◆ Required action ◆
In the car-ride story below, how long did the silence at the railroad crossing last?

          My only thought was, “You’re married?” 
          Even though she grew up in my town, I had the nerve to suggest the fastest way to get to my house. She ignored my suggestion and took a route I avoid at any cost. Why? Because there is a railroad crossing that attracts slow freight trains like wasps on watermelon. I decided not to say anything in case this would be the one time I was wrong.
          Oh look, here comes a freight train. That was fifteen minutes of painful silence I never want to spend again.
          How bad was this going to get I wondered, shoving a hatbox and a makeup case into the trunk. 
          Turning left onto my quiet, traffic-free street, we were only four homes from the safety of my house. In anticipation of my impending escape, I did something I rarely do – removed my seatbelt in preparation for getting out of the car in thirty feet.
         “The car is still moving, you shouldn’t take your seatbelt off!” she shrieked. At 10 MPH, was she planning to drive onto the parkway and slam into a tree?
         I didn’t say anything because I was thinking, “The bitch is insane.”
        At this point in my tale, I must stop to say that what follows next is the best example of schadenfreude I have ever experienced. [Schadenfreude, for the uninitiated, is the uniquely German word for the pleasure one gets from the misfortunes of others, one of my many human failings. However, here I choose to embrace it without apology.]
        Meanwhile, let me set the scene for the final act of this car ride from Hell. And the matching bags that came with it.

◆ Provided information ◆
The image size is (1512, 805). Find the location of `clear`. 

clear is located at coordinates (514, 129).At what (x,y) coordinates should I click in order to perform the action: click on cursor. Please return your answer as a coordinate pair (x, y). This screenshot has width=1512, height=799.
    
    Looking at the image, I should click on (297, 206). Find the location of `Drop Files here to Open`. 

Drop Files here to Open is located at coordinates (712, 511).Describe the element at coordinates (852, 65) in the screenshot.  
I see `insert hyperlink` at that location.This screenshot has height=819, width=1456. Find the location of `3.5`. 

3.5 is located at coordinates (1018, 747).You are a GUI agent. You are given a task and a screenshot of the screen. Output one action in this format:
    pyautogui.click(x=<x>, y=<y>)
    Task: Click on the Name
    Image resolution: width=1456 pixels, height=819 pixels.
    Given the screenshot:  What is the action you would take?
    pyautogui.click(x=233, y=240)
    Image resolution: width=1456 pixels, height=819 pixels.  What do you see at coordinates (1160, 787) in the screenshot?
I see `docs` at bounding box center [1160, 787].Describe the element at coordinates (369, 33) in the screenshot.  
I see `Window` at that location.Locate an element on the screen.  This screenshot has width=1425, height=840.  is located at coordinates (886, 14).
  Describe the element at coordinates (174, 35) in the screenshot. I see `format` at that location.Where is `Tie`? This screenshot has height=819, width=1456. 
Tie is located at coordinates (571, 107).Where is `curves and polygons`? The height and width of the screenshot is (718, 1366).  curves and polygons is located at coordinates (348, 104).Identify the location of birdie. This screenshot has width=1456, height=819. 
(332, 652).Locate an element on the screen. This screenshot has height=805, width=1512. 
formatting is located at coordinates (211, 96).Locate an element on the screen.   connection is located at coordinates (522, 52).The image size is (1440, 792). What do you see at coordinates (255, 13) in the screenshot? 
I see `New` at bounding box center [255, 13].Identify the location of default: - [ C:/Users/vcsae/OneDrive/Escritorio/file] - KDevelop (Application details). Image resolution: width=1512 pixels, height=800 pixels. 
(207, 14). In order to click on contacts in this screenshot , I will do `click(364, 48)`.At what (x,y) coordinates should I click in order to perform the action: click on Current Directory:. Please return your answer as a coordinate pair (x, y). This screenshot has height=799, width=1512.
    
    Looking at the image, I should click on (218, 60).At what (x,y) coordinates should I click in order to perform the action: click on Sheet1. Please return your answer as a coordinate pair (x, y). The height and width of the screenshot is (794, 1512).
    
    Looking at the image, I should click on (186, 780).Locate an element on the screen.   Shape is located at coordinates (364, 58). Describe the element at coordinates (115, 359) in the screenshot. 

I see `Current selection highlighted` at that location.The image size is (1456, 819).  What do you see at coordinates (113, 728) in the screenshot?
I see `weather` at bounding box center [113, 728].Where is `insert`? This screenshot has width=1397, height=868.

◆ Task response ◆
Fifteen minutes.